▶ WORK REQUEST
Please restate, exactly as they appear, only the lines from the one that contains "Task: Click the scroll up arrow in form panel" to the final line of the entries, with no pictures.

[AVAILABLE DATA Boundary: Start]

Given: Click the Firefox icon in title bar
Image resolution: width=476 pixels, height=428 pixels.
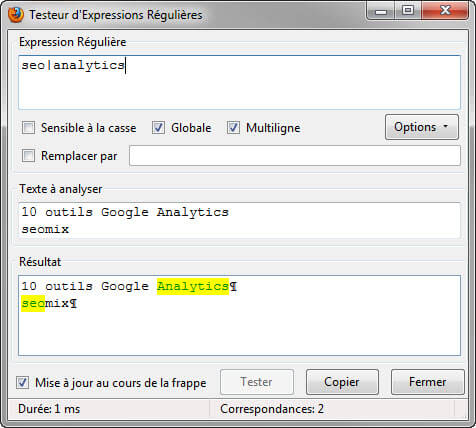Looking at the screenshot, I should (16, 15).
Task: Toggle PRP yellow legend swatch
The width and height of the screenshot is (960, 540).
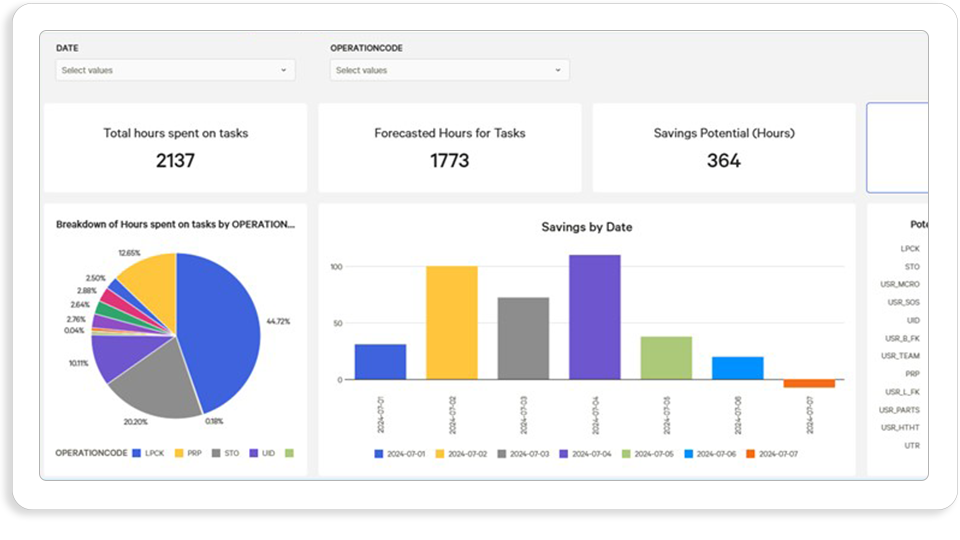Action: [x=179, y=453]
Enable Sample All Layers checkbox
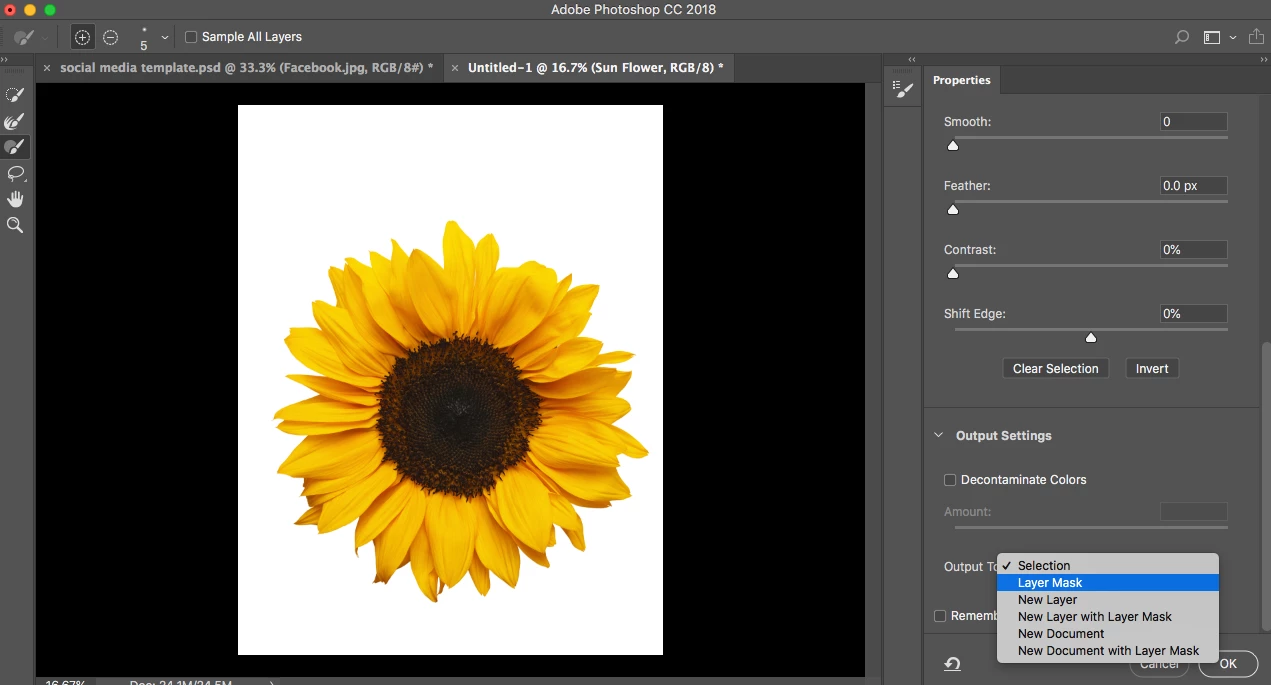 191,37
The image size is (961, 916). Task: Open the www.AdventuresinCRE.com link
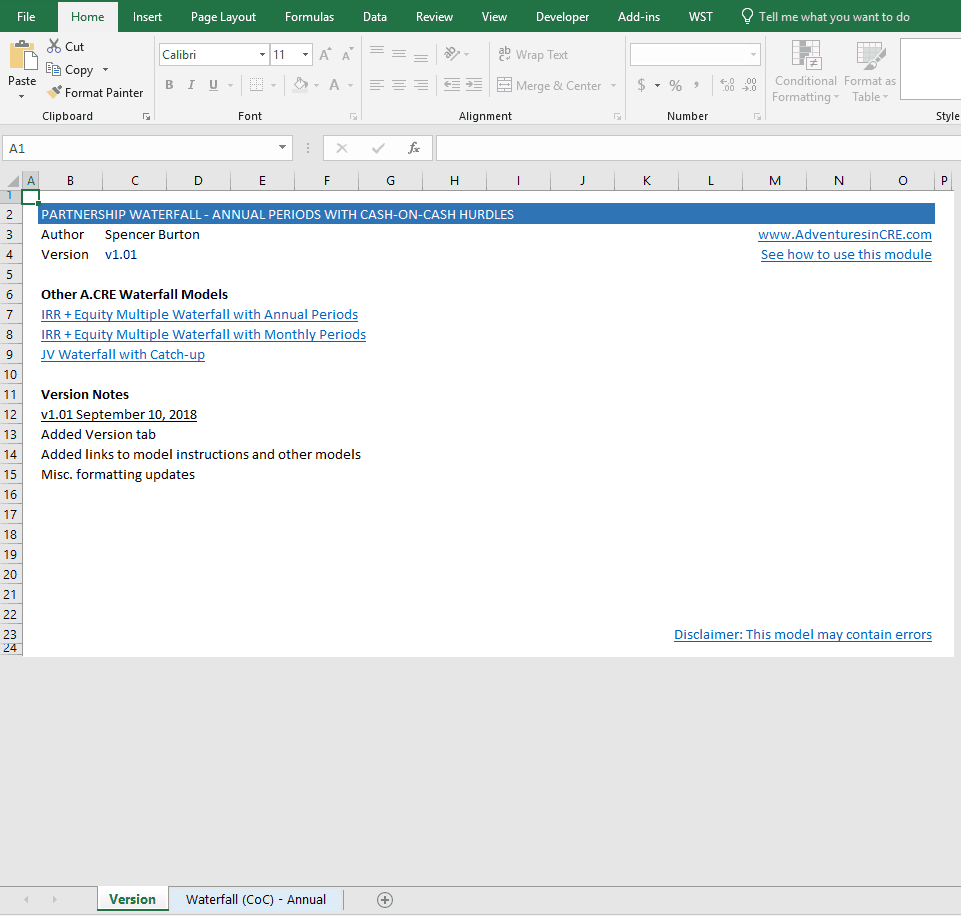point(844,235)
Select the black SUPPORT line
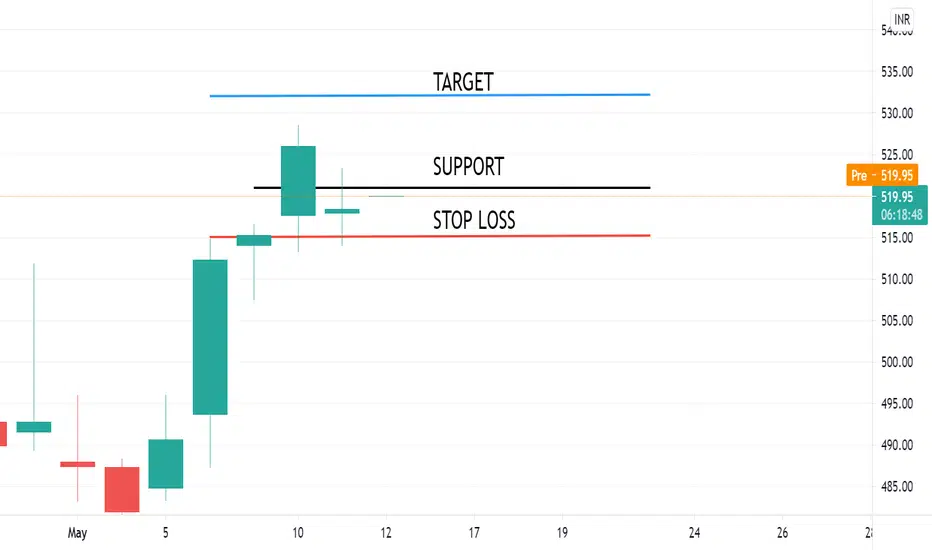Image resolution: width=932 pixels, height=550 pixels. tap(452, 188)
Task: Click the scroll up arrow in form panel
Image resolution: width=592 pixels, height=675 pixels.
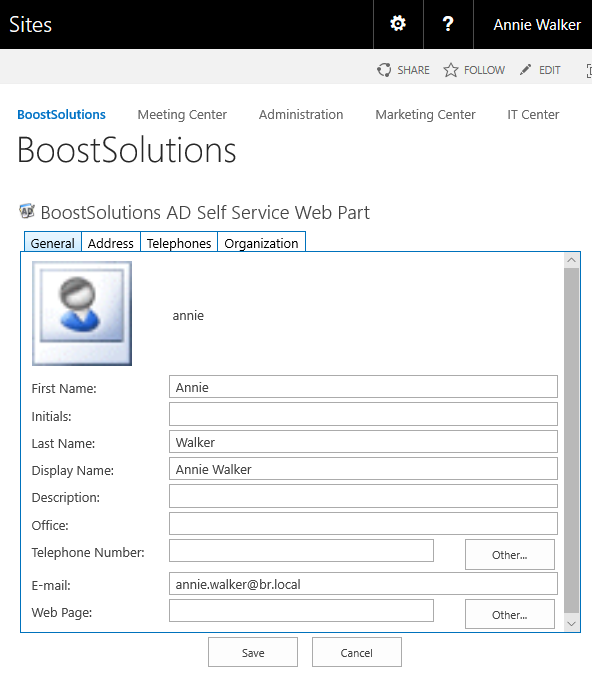Action: pyautogui.click(x=571, y=260)
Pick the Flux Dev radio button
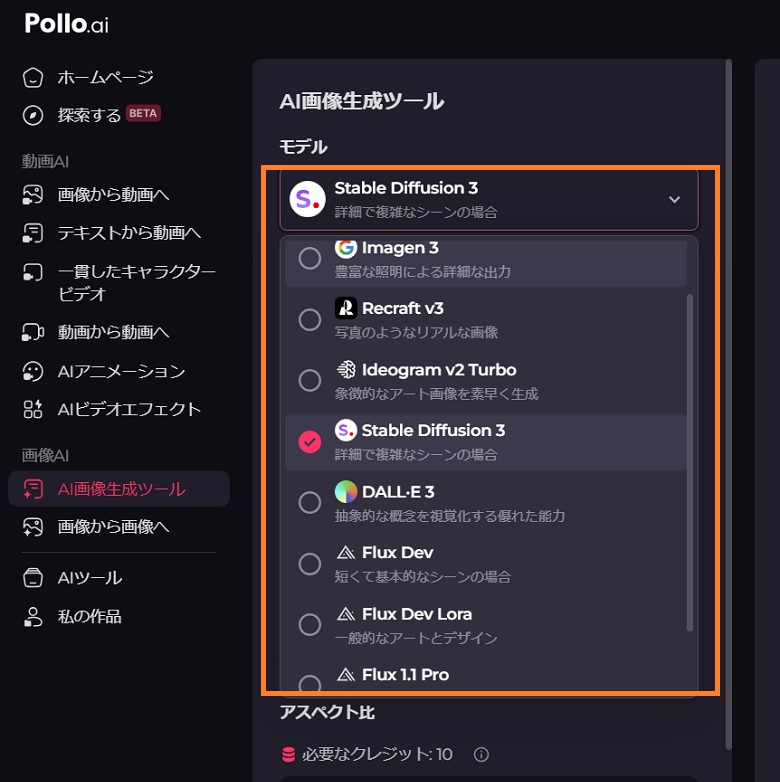780x782 pixels. point(309,564)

[AVAILABLE DATA Boundary: End]

▶ FINAL ANSWER
Task: Click the scroll up arrow in form panel
Image resolution: width=592 pixels, height=675 pixels.
Action: pyautogui.click(x=571, y=260)
Pick the Flux Dev radio button
780x782 pixels. point(309,564)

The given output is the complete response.